A number of career defining moments occurred during my graduate work that was completed in two chunks of time spent in the Agricultural Meteorology program at Iowa State University. The flexibility of this program aligned with my philosophy of education. I took classes and worked on research projects in subject areas ranging meteorology, soils, biophysics, engineering, and statistics. I learned a broad range of analysis and modeling tools, how to communicate in multi-disciplinary environments, and when analogies can be made that allow models in one discipline to be carried into another. I have used this education to study a number of questions, such as
How have tornado reports been altered by changes in population?
How are heavy precipitation systems in the Midwest affected by El Nino?
How can ensemble forecasts be used to provide probabilistic predictions of rainfall?
How has the climate changed the risk of flooding and severe weather in the Midwest?
Simultaneously I became a publishing scientist, and this led to a transformative experience. One review in which the paper was required to have major revision because "the results were available to anyone with access to the back of an envelope" made me acutely aware that scientific work can be a creative process in which new information can be generated about unanswered and seemingly unanswerable questions. This realization resonated with one of the original driving forces behind my interest in weather, namely the mysteriousness of tornadoes. My perspective of what I wanted to get out of my career transformed from one in which I sought to learn about things and provide instruction to one in which I wanted to learn how to do things in order to figure out things unexplained. Since then, my approach is to use an interplay between identifying a mysterious observation and developing an approach to systematically produce a quantitative, tangible description of it.

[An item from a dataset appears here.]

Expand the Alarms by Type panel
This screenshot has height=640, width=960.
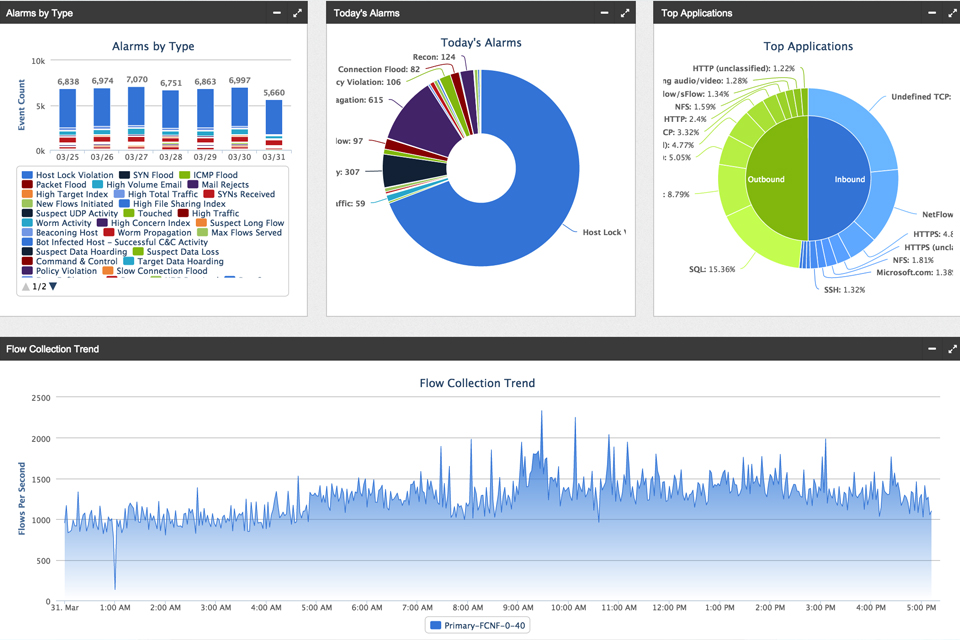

The subject of my career has narrowed to climate science. My work is both theoretical and applied. One of my more theoretical studies stems from the simple question:
What might have happened the past 30-50 years if greenhouse gases had not been increasing since the late 1800s?
It is theoretical in that it is impossible to make a real-world measurement to address the question, so that it is necessary to rely on models with idealized and unobserved, though reasonable, inputs. Someone might ask: So what if we know what might have happened? How does that relate to day-to-day life? I'm not sure it relates to day-to-day life. It is a theoretical question. The value of asking it is that it provides some perspective on the magnitude of the change we have caused which helps us to understand to what extent our societal responses to climate change (changes in insurance policies, for example) are of our own doing. In a sense, it is a study that builds self-awareness, like how a toddler first realizes the ability of parental manipulation by dropping food from the table over and over and over again.
In contrast, the applied work that I do makes use of large amounts of real-world data. For example, I like to examine how the design criteria of engineered structures such as bridges, levies, reservoirs, and wind farms might need to be adapted in order to be consistent with the expected loads and stresses placed on the structures by changing climate conditions over the next 30-50 years.
My position as a scientist housed at a university provides me with the flexibility to pursue both avenues of research. I enjoy the freedom this position provides to work with a wide range of clients that face complicated, unexplained (and sometimes malformed) questions in need of clarification from scientific guidance.